Answer these questions using the instructions below:
(a) Which two databases do the instructions name as ones not to reference?
(b) Which two examples do the instructions give of studies on non-protein products of the same locus?
(c) What do the instructions say to do when papers contradict each other?
*** Opening of TEXT ***
You will receive a corpus of paper abstracts retrieved for this gene. This is your ONLY source.
No external database summaries are provided — do not reference UniProt, OMIM, or other databases;
ground every claim in an abstract from the corpus.

YOUR TASK: Read the abstracts. Extract only findings where a direct experiment established
something about HOW this protein works. Ignore everything else.

INCLUDE as a Discovery:
  - Identification of a substrate, binding partner, or complex (Co-IP, pulldown, reconstitution)
  - Enzymatic activity or catalytic mechanism (in vitro assay, active-site mutagenesis)
  - Structure (crystal, cryo-EM, NMR with functional validation)
  - Pathway position via genetic epistasis (suppressor screen, double-mutant rescue)
  - Post-translational modification with identified writer/eraser/reader
  - Subcellular localization determined by direct experiment (live imaging, FRAP,
    fractionation) — especially when tied to a functional consequence
  - Defined role in a cellular process (cell division, migration, signaling, actin regulation,
    etc.) established by loss-of-function with a specific phenotypic readout

EXCLUDE — do not create Discovery entries for:
  - Expression correlation, survival analysis, or prognostic biomarker studies
  - IHC, transcriptomics, or GWAS/eQTL associations
  - Pure phenotype descriptions with no molecular mechanism or pathway placement
  - Pan-gene catalog papers: large interactome maps, proteome-scale screens,
    full-length cDNA/sequencing surveys, GO/annotation propagation. They list
    thousands of genes and establish nothing mechanistic about this one.
  - Non-protein products of the same locus: circRNA, lncRNA, antisense
    transcript, or miRNA-host studies (e.g. circ-FAM169A, MYH7B-as1). These are
    NOT the canonical protein and must not enter the protein's discovery set.
  - Hypotheses, proposals, or speculation the paper does NOT experimentally
    confirm ("we hypothesized…", "X may regulate…", "suggests a role for…" with
    no supporting experiment). A proposed-but-untested claim is not a discovery.
  - Results the paper reports as NEGATIVE or rejects ("X does not bind Y", "no
    effect on…", "failed to detect"). Never flip a negative result into a
    positive discovery. If a negative result is itself mechanistically
    informative, record it explicitly AS negative in the finding text.

Many papers in the corpus will be irrelevant — skip them silently.

EPISTEMIC STATUS: extract only what an experiment ESTABLISHED. Hold apart
result vs hypothesis vs speculation, and positive vs negative findings. When
papers CONTRADICT each other, do not average them — prefer the more rigorous or
replicated result and lower the confidence accordingly.
*** Close of TEXT ***
*** Opening of SOURCE DATA ***
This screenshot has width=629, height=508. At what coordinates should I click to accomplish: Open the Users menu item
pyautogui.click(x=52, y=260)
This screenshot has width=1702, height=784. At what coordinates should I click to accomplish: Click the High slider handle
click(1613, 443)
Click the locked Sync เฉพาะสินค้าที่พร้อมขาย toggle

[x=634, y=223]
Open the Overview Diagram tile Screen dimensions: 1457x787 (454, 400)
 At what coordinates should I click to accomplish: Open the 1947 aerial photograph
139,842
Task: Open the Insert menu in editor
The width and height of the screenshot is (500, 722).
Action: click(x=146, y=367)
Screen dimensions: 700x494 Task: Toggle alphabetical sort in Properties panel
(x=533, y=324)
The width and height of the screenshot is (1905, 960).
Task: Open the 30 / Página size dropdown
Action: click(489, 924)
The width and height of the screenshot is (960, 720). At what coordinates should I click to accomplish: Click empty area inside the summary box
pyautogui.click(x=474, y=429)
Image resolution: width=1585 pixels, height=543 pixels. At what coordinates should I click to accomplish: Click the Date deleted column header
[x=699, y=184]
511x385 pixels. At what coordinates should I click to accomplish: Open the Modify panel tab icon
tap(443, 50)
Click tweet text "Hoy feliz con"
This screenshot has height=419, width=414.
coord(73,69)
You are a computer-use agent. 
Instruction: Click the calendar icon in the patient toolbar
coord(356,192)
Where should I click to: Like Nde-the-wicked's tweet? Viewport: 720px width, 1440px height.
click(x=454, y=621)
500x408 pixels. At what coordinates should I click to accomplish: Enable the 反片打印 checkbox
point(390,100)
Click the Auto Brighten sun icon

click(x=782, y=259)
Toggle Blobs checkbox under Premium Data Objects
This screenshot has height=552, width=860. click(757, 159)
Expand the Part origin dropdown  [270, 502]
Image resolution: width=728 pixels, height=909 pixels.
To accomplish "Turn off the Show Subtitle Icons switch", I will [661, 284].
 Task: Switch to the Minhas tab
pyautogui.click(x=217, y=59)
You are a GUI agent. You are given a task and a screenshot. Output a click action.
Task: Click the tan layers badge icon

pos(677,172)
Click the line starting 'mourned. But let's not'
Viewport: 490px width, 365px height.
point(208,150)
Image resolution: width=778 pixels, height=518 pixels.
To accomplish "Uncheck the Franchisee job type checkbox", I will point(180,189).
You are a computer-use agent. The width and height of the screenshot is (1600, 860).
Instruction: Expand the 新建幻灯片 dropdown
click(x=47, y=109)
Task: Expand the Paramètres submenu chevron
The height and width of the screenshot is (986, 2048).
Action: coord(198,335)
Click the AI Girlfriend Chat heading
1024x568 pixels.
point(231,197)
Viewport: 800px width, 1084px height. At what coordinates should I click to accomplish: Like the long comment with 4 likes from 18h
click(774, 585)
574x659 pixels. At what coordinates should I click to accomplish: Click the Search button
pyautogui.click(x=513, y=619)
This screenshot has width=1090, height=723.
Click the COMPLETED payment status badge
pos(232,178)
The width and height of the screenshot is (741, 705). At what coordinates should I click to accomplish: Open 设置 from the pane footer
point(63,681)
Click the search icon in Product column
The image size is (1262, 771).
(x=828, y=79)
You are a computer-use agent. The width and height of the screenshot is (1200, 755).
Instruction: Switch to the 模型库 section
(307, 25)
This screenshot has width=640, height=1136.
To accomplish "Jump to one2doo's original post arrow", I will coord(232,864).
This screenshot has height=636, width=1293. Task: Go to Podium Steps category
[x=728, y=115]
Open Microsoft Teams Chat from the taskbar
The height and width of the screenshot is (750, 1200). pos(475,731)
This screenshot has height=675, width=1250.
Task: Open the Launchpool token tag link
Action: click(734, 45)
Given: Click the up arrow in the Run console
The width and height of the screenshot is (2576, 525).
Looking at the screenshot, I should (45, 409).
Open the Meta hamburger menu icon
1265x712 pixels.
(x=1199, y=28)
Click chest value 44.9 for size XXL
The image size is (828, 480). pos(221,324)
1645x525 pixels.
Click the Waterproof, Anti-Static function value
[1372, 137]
*** Close of SOURCE DATA ***
• RESPONSE TO THE EXERCISE:
(a) UniProt and OMIM.
(b) circ-FAM169A and MYH7B-as1.
(c) Do not average them. Prefer the more rigorous or replicated result and lower the confidence accordingly.